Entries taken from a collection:
☆ ☆ ☆

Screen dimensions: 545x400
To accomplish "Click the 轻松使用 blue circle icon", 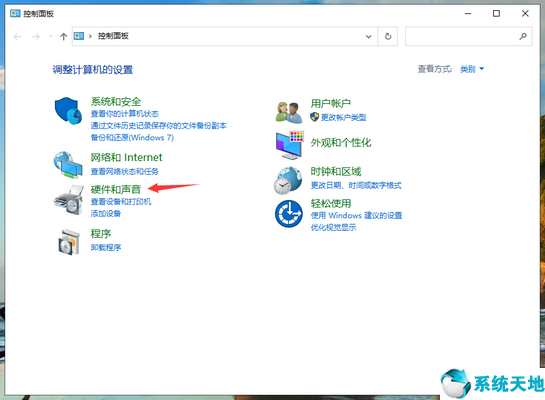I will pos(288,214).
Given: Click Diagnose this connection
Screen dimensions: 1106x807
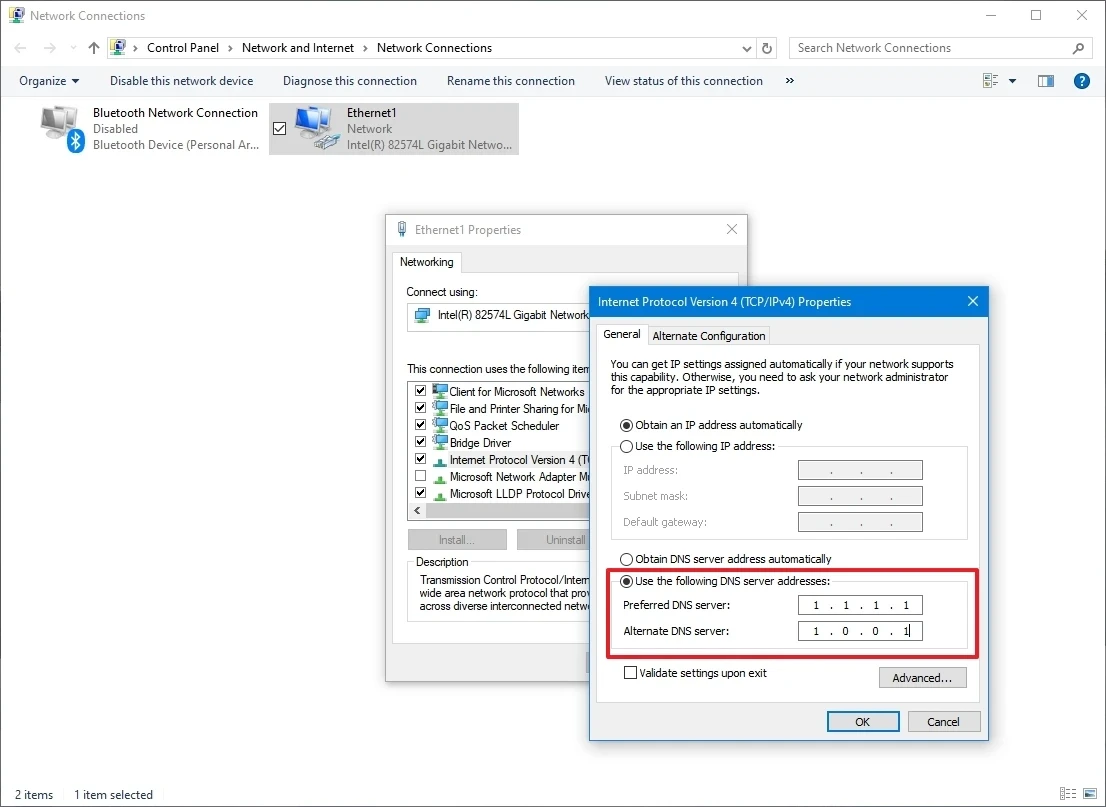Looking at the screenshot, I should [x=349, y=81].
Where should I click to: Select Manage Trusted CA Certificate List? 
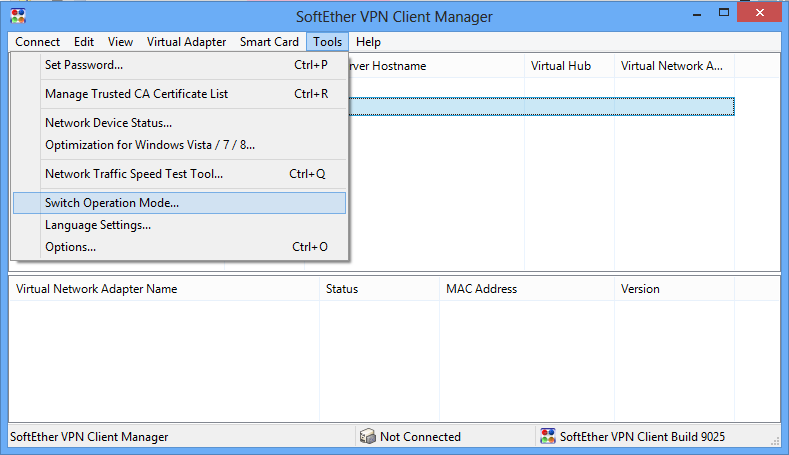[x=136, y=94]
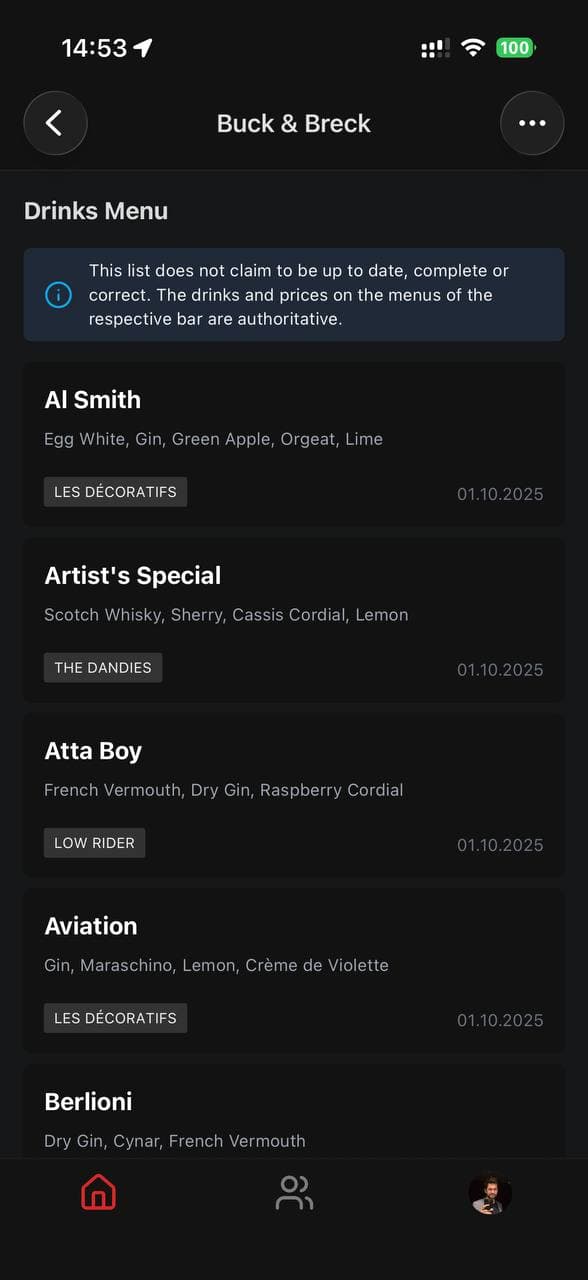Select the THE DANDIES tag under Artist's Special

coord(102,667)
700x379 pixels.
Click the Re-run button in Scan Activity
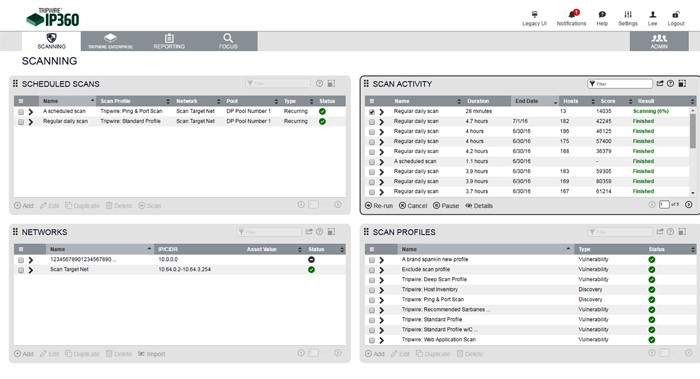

☆ ☆ ☆

◆ Work item: From the line with "700x379 pixels." down to the last line of the entries above, set down every line exactly, apart from the pictures.

◆ Task result:
700x379 pixels.
Click the Re-run button in Scan Activity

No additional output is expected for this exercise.